Using three different computer simulation methods, the researchers studied the interaction between defects and grain boundaries on time scales ranging from picoseconds to microseconds (one-trillionth of a second to one-millionth of a second).

On the shorter timescales, radiation-damaged materials underwent a “loading” process at the grain boundaries, in which interstitial atoms became trapped — or loaded — into the grain boundary. After trapping interstitials, the grain boundary later “unloaded” interstitials back into vacancies near the grain boundary, therefore healing the damaged material.
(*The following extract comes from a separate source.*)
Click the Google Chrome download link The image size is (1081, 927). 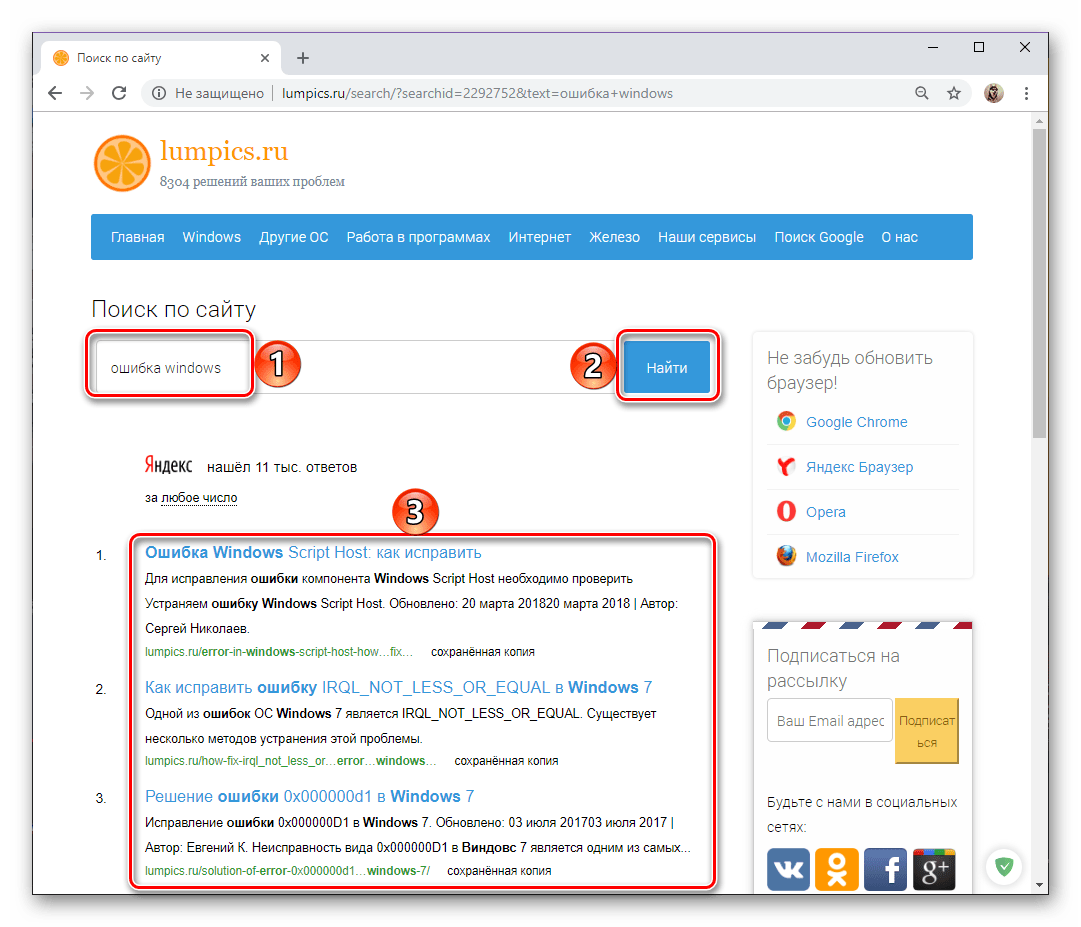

The scientists say this unloading process was totally unexpected because grain boundaries traditionally have been regarded as places that accumulate interstitials, but not as places that release them. The healing process does require some energy to operate but at lower levels than conventional mechanisms.

It is hoped that this new could eventually assist or accelerate the design of highly radiation-tolerant materials for the next generation of nuclear energy applications.

The Los Alamos National Laboratory research team includes: Xian-Ming Bai, Richard G. Hoagland and Blas P. Uberuaga of the Materials Science and Technology Division; Arthur F. Voter, of the Theoretical Division; and Michael Nastasi of the Materials Physics and Applications Division.